OpenClaw’s memory is unreliable, and you don’t know when it will break

Reliability and Memory Limits

  • Many comments report OpenClaw as brittle and unstable: configs break between releases, it edits its own config incorrectly, blows context windows, and gets “stuck.”
  • Frequent updates are seen as poorly tested, with weak documentation and noisy changelogs; some users freeze versions and hot‑patch bugs.
  • Core pain point: long‑term memory. Retrieval is viewed as relatively easy; deciding what to store, how to summarize, and when to forget is hard.
  • Users try workarounds: repo maps and recursive summaries, markdown “diaries,” RAG systems, hierarchical markdown/semantic DBs, belief-based memory layers, and distributed memory per agent/automation. None are seen as a complete solution.

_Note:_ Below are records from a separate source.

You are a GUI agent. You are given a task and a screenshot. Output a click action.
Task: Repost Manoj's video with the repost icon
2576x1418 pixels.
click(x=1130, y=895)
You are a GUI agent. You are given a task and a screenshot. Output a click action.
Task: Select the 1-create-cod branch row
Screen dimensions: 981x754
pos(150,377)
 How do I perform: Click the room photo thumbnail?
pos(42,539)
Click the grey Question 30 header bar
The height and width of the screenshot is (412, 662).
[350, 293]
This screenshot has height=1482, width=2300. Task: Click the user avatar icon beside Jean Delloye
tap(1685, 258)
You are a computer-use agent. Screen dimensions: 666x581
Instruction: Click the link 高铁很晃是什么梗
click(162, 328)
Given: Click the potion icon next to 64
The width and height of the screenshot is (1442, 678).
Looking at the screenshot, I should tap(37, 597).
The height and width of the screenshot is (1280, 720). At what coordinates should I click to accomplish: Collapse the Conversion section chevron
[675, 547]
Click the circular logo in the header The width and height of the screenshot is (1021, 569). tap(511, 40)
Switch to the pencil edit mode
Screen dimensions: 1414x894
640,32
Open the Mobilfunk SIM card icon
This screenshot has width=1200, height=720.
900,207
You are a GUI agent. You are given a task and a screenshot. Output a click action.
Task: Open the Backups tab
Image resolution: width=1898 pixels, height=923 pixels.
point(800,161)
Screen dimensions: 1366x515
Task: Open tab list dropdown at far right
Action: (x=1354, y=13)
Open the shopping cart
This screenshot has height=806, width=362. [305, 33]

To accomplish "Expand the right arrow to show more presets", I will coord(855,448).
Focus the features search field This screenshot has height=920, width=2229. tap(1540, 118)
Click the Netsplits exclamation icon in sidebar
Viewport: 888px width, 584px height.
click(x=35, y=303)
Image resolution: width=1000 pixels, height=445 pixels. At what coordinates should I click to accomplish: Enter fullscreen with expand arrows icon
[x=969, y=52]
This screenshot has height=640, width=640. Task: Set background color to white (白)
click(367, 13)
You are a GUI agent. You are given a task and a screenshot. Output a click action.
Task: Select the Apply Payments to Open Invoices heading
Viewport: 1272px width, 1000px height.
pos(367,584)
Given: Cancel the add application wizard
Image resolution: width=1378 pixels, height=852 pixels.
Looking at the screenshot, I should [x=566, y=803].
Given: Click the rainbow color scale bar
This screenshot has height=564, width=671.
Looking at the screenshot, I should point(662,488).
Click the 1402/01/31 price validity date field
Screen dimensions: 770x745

Use Cases and Perceived Benefits

  • Reported uses include: sales research, proposal drafting, ops staging, landing pages, internal process documentation, daily briefings, reporting, habit tracking, health logging, to‑dos, project management, scheduling, news digests, marketing asset generation, social posting, bug triage, basic SWE/SRE work, and personal development nudges.
  • Some value the “persistent assistant” aspect: shared memory across Telegram/Discord/Slack channels, cron‑triggered tasks, proactive reminders, and cross‑tool orchestration without writing separate scripts.
  • Advocates frame it as process augmentation rather than full automation, emphasizing convenience over novelty.

Skepticism and Critiques

  • Strong view that almost all use cases can be handled as well or better by:
    • Direct LLM use (ChatGPT/Claude/etc.),
    • Simple scripts plus cron,
    • Existing apps (todo managers, CRMs, email clients).
  • Critics argue OpenClaw adds indirection, cost, and unreliability, amounting to “executive cosplay” rather than real productivity.
  • Security concerns: broad access to files, APIs, and messaging; risk of exposing credentials; OpenClaw described as a “security nightmare” or ideal tool for spam/scams.
  • Some see it as wasteful of subsidized tokens and lacking a unique must‑have capability.

Alternatives and DIY Approaches

  • Multiple users describe rolling their own agents using Claude Code/Codex, shell scripts, Telegram bots, orchestration tools (e.g., n8n, windmill), or custom Go/Node/VS Code setups.
  • Competing frameworks and homegrown systems aim for tighter control, simpler memory strategies, and better reliability.

Deeper AI Memory Discussion

  • Several comments generalize beyond OpenClaw: current LLMs are likened to “geniuses with anterograde amnesia.”
  • There is broad pessimism that ad‑hoc RAG and external stores can ever fully match the capability of in‑model, weight‑based long‑term learning with today’s techniques.
  • Some view improved, brain‑inspired continuous learning as a critical open research area; timing of breakthroughs is considered unclear.